_Challenge:_
Return the lines of the entries below verbatim, starting at the line that contains "You are a computer-use" and ending at the last line of the entries, with both ends included. Leave the pictures out of your answer.

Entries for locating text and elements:
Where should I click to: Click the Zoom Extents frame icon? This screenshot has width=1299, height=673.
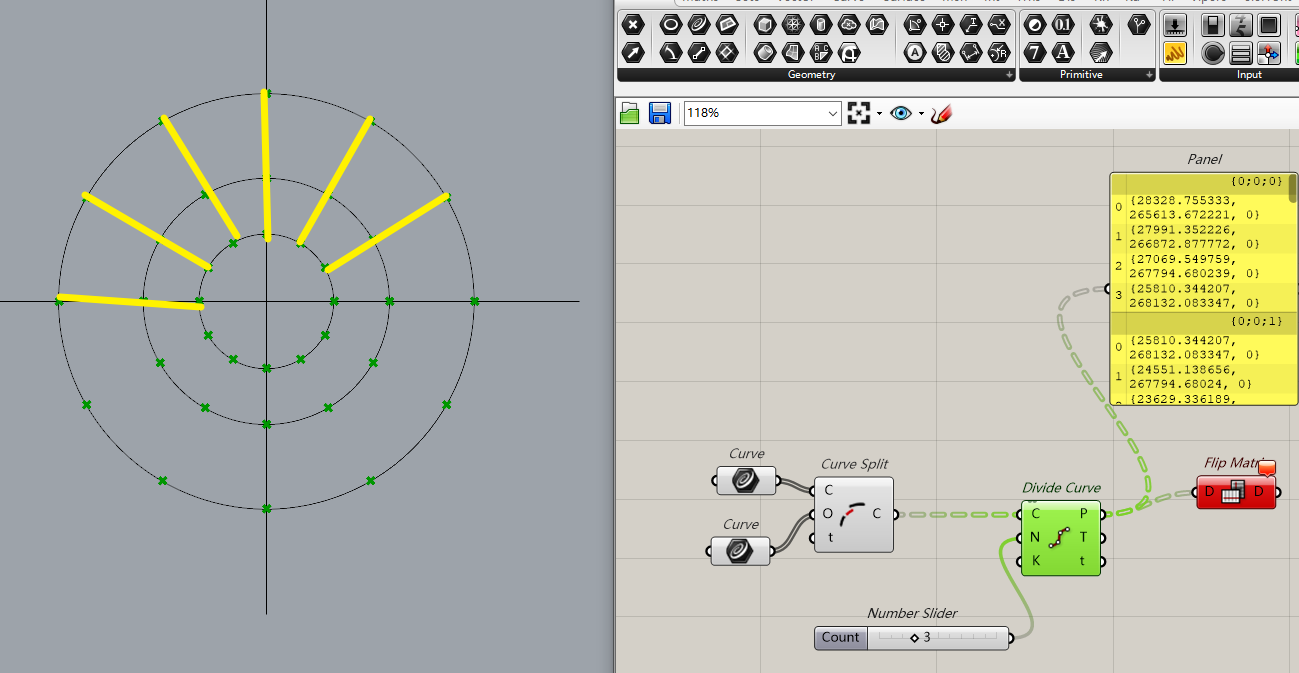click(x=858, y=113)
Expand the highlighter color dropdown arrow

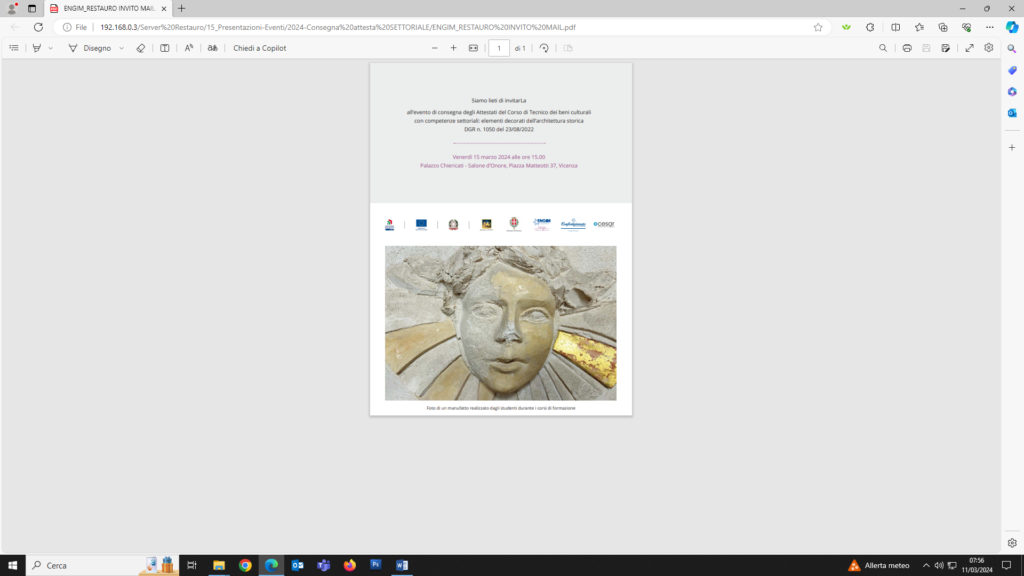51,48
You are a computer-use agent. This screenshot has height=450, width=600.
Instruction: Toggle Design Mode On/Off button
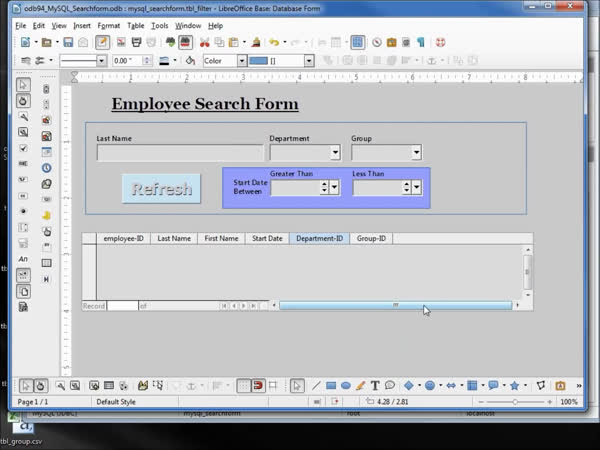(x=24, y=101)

_Response below:_
You are a computer-use agent. This screenshot has height=450, width=600.
Instruction: Toggle Design Mode On/Off button
(x=24, y=101)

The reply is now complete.